What to produce =>
Given the entries below, please return each one exactly.

*** Opening Data to examine ***

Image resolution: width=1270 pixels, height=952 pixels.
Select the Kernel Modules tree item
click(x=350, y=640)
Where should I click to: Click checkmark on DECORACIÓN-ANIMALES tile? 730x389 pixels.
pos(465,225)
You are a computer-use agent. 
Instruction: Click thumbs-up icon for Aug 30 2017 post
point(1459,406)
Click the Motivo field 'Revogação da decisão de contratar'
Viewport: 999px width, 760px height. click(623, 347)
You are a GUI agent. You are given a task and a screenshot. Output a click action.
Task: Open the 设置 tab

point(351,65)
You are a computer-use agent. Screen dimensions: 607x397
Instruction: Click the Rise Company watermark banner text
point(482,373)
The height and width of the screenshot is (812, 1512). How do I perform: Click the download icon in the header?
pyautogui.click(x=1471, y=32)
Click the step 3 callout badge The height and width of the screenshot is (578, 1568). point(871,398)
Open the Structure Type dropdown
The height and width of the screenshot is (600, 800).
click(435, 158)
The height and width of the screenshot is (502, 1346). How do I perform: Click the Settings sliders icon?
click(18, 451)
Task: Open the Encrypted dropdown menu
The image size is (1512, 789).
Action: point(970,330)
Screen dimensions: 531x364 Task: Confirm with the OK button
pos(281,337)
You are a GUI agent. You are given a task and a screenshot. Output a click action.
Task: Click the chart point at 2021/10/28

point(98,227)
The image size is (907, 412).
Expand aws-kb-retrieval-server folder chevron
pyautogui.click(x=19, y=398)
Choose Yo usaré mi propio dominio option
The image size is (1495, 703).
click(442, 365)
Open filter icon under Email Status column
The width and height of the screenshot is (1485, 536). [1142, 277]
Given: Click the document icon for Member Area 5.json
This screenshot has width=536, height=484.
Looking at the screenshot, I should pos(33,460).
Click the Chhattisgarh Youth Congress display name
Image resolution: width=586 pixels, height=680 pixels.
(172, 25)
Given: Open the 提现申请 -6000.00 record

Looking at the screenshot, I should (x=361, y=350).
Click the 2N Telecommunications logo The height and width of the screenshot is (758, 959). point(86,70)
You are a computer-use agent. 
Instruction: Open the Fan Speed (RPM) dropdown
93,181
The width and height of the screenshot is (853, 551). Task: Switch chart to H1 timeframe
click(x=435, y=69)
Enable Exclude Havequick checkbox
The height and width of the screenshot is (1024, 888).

*** Closing Data to examine ***

Written solution =>
Image resolution: width=1270 pixels, height=952 pixels.
Select the Kernel Modules tree item
click(x=350, y=640)
Where should I click to: Click checkmark on DECORACIÓN-ANIMALES tile? 730x389 pixels.
pos(465,225)
You are a computer-use agent. 
Instruction: Click thumbs-up icon for Aug 30 2017 post
point(1459,406)
Click the Motivo field 'Revogação da decisão de contratar'
Viewport: 999px width, 760px height. click(623, 347)
You are a GUI agent. You are given a task and a screenshot. Output a click action.
Task: Open the 设置 tab

point(351,65)
You are a computer-use agent. Screen dimensions: 607x397
Instruction: Click the Rise Company watermark banner text
point(482,373)
The height and width of the screenshot is (812, 1512). How do I perform: Click the download icon in the header?
pyautogui.click(x=1471, y=32)
Click the step 3 callout badge The height and width of the screenshot is (578, 1568). point(871,398)
Open the Structure Type dropdown
The height and width of the screenshot is (600, 800).
click(435, 158)
The height and width of the screenshot is (502, 1346). How do I perform: Click the Settings sliders icon?
click(18, 451)
Task: Open the Encrypted dropdown menu
The image size is (1512, 789).
Action: point(970,330)
Screen dimensions: 531x364 Task: Confirm with the OK button
pos(281,337)
You are a GUI agent. You are given a task and a screenshot. Output a click action.
Task: Click the chart point at 2021/10/28

point(98,227)
The image size is (907, 412).
Expand aws-kb-retrieval-server folder chevron
pyautogui.click(x=19, y=398)
Choose Yo usaré mi propio dominio option
The image size is (1495, 703).
click(442, 365)
Open filter icon under Email Status column
The width and height of the screenshot is (1485, 536). [1142, 277]
Given: Click the document icon for Member Area 5.json
This screenshot has width=536, height=484.
Looking at the screenshot, I should pos(33,460).
Click the Chhattisgarh Youth Congress display name
Image resolution: width=586 pixels, height=680 pixels.
(172, 25)
Given: Open the 提现申请 -6000.00 record

Looking at the screenshot, I should (x=361, y=350).
Click the 2N Telecommunications logo The height and width of the screenshot is (758, 959). point(86,70)
You are a computer-use agent. 
Instruction: Open the Fan Speed (RPM) dropdown
93,181
The width and height of the screenshot is (853, 551). Task: Switch chart to H1 timeframe
click(x=435, y=69)
Enable Exclude Havequick checkbox
The height and width of the screenshot is (1024, 888).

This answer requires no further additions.